### The problem
Rewrite every line of the listing below as a numbered list, omitting any blank lines.

### Records from a collection
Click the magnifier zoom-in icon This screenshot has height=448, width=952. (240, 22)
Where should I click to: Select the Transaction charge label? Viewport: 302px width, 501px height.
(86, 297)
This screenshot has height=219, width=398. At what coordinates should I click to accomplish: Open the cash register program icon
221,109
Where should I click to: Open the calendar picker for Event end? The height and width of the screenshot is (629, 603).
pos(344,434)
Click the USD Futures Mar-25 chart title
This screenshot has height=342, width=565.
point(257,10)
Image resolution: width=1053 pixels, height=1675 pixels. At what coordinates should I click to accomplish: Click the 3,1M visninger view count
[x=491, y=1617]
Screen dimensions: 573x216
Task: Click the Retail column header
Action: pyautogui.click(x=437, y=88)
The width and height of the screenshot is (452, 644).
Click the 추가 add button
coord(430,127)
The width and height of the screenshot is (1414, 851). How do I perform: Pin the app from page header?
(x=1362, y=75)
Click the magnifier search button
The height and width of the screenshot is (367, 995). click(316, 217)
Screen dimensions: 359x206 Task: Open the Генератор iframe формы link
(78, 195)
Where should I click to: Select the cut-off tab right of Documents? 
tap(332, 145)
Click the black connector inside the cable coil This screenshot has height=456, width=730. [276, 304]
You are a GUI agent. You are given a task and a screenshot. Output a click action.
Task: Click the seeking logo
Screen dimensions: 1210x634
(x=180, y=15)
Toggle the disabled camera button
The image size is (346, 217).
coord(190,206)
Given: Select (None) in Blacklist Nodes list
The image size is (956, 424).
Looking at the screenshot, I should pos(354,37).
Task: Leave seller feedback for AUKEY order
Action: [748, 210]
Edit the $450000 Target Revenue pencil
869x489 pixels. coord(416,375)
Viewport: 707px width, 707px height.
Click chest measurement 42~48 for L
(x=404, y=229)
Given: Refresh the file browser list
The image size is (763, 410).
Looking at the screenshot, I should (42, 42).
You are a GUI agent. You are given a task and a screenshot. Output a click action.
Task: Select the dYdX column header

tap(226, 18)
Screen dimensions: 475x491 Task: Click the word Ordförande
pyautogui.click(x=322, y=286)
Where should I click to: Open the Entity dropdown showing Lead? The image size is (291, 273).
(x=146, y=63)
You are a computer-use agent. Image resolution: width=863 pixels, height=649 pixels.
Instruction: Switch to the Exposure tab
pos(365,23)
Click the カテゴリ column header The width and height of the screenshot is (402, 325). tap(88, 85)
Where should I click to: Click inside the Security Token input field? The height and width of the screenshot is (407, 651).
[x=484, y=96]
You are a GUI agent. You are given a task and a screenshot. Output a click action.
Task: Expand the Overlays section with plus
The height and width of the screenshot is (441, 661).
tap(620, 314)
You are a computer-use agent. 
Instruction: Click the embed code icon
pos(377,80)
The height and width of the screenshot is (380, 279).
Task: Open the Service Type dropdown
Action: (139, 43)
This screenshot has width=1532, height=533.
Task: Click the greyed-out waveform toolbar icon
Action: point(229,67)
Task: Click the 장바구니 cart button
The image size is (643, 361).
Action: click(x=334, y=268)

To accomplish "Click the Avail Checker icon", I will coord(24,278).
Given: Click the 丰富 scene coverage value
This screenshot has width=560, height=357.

### Reply
1. Click the magnifier zoom-in icon This screenshot has height=448, width=952. (240, 22)
2. Where should I click to: Select the Transaction charge label? Viewport: 302px width, 501px height.
3. (86, 297)
4. This screenshot has height=219, width=398. At what coordinates should I click to accomplish: Open the cash register program icon
5. 221,109
6. Where should I click to: Open the calendar picker for Event end? The height and width of the screenshot is (629, 603).
7. pos(344,434)
8. Click the USD Futures Mar-25 chart title
9. This screenshot has height=342, width=565.
10. point(257,10)
11. Image resolution: width=1053 pixels, height=1675 pixels. At what coordinates should I click to accomplish: Click the 3,1M visninger view count
12. [x=491, y=1617]
13. Screen dimensions: 573x216
14. Task: Click the Retail column header
15. Action: pyautogui.click(x=437, y=88)
16. The width and height of the screenshot is (452, 644).
17. Click the 추가 add button
18. coord(430,127)
19. The width and height of the screenshot is (1414, 851). How do I perform: Pin the app from page header?
20. (x=1362, y=75)
21. Click the magnifier search button
22. The height and width of the screenshot is (367, 995). click(316, 217)
23. Screen dimensions: 359x206 Task: Open the Генератор iframe формы link
24. (78, 195)
25. Where should I click to: Select the cut-off tab right of Documents? 
26. tap(332, 145)
27. Click the black connector inside the cable coil This screenshot has height=456, width=730. [276, 304]
28. You are a GUI agent. You are given a task and a screenshot. Output a click action.
29. Task: Click the seeking logo
30. Screen dimensions: 1210x634
31. (x=180, y=15)
32. Toggle the disabled camera button
33. The image size is (346, 217).
34. coord(190,206)
35. Given: Select (None) in Blacklist Nodes list
36. The image size is (956, 424).
37. Looking at the screenshot, I should pos(354,37).
38. Task: Leave seller feedback for AUKEY order
39. Action: [748, 210]
40. Edit the $450000 Target Revenue pencil
41. 869x489 pixels. coord(416,375)
42. Viewport: 707px width, 707px height.
43. Click chest measurement 42~48 for L
44. (x=404, y=229)
45. Given: Refresh the file browser list
46. The image size is (763, 410).
47. Looking at the screenshot, I should (42, 42).
48. You are a GUI agent. You are given a task and a screenshot. Output a click action.
49. Task: Select the dYdX column header
50. tap(226, 18)
51. Screen dimensions: 475x491 Task: Click the word Ordförande
52. pyautogui.click(x=322, y=286)
53. Where should I click to: Open the Entity dropdown showing Lead? The image size is (291, 273).
54. (x=146, y=63)
55. You are a computer-use agent. Image resolution: width=863 pixels, height=649 pixels.
56. Instruction: Switch to the Exposure tab
57. pos(365,23)
58. Click the カテゴリ column header The width and height of the screenshot is (402, 325). tap(88, 85)
59. Where should I click to: Click inside the Security Token input field? The height and width of the screenshot is (407, 651).
60. [x=484, y=96]
61. You are a GUI agent. You are given a task and a screenshot. Output a click action.
62. Task: Expand the Overlays section with plus
63. The height and width of the screenshot is (441, 661).
64. tap(620, 314)
65. You are a computer-use agent. 
66. Instruction: Click the embed code icon
67. pos(377,80)
68. The height and width of the screenshot is (380, 279).
69. Task: Open the Service Type dropdown
70. Action: (139, 43)
71. This screenshot has width=1532, height=533.
72. Task: Click the greyed-out waveform toolbar icon
73. Action: point(229,67)
74. Task: Click the 장바구니 cart button
75. The image size is (643, 361).
76. Action: click(x=334, y=268)
77. To accomplish "Click the Avail Checker icon", I will coord(24,278).
78. Given: Click the 丰富 scene coverage value
79. This screenshot has width=560, height=357.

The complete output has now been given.